I mean, yes, obviously the Comedy as a whole is religious in character. It certainly engages with themes of sin, penance, salvation and redemption. But that's not all it is, and a lot of the stuff that shows up in it is arguably at odds with the advice Dante the Pilgrim gives his readers. So it's "about" religion and how to live a righteous life, but that's not all it is about.

The book is supremely political, although all the political figures in it are now historical figures, and some of them are really obscure if you don't already know a lot about late 13th/early 14th century Italian history. Many of the characters in Hell are people Dante personally disliked, or political opponents of his (Dante was a career politician in Florence, and when things went badly for his political party, he was exiled from the city and all his property was seized).

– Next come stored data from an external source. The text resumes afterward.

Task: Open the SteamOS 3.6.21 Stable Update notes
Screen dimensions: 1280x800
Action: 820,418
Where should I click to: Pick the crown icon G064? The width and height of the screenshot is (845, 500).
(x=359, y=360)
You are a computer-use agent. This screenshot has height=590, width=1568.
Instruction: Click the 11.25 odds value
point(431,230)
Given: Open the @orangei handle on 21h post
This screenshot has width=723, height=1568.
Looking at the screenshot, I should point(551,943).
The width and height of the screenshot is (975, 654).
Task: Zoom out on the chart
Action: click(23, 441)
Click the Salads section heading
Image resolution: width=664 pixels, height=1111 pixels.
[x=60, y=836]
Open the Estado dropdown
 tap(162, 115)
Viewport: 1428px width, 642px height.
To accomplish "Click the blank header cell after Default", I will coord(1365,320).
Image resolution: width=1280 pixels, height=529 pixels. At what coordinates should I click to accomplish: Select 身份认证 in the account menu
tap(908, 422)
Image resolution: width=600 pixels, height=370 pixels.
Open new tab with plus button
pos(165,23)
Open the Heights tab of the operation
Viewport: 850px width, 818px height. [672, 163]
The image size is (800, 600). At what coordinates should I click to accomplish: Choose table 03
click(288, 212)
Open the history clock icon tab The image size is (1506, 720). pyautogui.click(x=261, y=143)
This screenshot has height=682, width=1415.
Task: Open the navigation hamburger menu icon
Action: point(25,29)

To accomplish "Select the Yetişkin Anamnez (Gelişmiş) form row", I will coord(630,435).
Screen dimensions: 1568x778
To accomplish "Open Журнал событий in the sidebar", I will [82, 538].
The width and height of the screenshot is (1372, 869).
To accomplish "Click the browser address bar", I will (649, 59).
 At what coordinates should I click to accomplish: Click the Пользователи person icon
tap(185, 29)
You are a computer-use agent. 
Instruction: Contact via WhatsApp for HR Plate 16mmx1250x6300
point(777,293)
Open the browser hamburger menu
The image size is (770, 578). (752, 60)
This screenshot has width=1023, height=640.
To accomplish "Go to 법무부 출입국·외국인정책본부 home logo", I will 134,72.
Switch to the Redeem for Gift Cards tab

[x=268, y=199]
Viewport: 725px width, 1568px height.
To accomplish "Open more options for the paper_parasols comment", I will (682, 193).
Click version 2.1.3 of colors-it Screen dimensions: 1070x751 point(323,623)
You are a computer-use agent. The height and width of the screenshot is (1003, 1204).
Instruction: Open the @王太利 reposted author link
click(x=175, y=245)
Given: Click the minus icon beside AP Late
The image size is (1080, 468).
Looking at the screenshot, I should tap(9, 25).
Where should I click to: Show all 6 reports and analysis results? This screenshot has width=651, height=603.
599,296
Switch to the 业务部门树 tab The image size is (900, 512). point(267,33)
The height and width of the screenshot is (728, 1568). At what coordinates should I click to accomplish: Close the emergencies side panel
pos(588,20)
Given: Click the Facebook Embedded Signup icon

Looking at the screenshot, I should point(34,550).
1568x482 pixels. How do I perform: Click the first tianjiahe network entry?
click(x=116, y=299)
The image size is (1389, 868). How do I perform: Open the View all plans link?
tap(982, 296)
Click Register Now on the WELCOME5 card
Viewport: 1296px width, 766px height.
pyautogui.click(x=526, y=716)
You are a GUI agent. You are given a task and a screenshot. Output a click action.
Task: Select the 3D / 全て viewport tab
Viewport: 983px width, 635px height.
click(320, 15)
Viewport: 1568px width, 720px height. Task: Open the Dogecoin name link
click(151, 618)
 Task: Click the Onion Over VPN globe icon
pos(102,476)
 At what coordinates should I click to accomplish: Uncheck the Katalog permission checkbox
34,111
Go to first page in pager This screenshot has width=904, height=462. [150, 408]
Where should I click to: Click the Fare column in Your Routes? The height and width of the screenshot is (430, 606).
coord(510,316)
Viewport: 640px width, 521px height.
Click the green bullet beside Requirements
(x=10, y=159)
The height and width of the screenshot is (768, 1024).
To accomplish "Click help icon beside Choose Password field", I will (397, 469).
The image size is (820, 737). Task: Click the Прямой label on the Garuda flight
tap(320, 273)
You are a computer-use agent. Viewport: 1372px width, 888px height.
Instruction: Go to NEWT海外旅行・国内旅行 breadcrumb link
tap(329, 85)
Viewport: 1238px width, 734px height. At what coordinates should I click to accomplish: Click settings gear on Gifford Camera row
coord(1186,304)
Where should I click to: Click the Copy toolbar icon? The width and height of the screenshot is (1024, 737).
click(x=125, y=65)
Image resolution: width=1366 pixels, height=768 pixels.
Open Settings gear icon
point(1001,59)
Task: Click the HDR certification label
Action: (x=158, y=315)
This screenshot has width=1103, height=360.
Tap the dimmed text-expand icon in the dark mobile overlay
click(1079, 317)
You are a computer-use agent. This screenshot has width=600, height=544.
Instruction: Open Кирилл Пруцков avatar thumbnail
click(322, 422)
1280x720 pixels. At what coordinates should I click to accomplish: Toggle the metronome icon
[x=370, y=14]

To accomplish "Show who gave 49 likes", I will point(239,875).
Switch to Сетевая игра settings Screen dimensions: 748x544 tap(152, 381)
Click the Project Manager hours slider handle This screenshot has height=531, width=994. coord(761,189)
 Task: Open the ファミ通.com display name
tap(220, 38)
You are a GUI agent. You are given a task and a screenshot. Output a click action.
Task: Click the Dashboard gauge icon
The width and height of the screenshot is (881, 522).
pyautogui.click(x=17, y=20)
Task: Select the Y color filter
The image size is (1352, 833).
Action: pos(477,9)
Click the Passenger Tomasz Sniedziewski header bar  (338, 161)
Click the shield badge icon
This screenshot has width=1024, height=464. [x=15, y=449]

Others are people he didn't have anything against, but they were famous at the time for assorted sins--consider them the equivalent of Kim Kardashian and her sex tape. Is it a book about medieval Italian politics and pop culture? Sort of, but again, that's not all it is.

And then there's the whole thing with Beatrice, who was this woman that Dante had a crush on in real life before she died of the pox. Beatrice-the-character is an idealization of the real woman, Bice Donati, who never had any interest in him in real life. But in the poem, she loves him enough to dispatch a guide to take him through hell and into heaven. There's all sorts of emotional baggage at work there, some of it kinda creepy, some of it kinda sad. The Comedy is "about" this relationship, too

And there's Virgil, who was a real poet that Dante considered the beginning of the same literary tradition that he was writing in. Picking this guy to be Dante's guide through Hell and Purgatory makes it a story about being an author, and also a story about literary influence.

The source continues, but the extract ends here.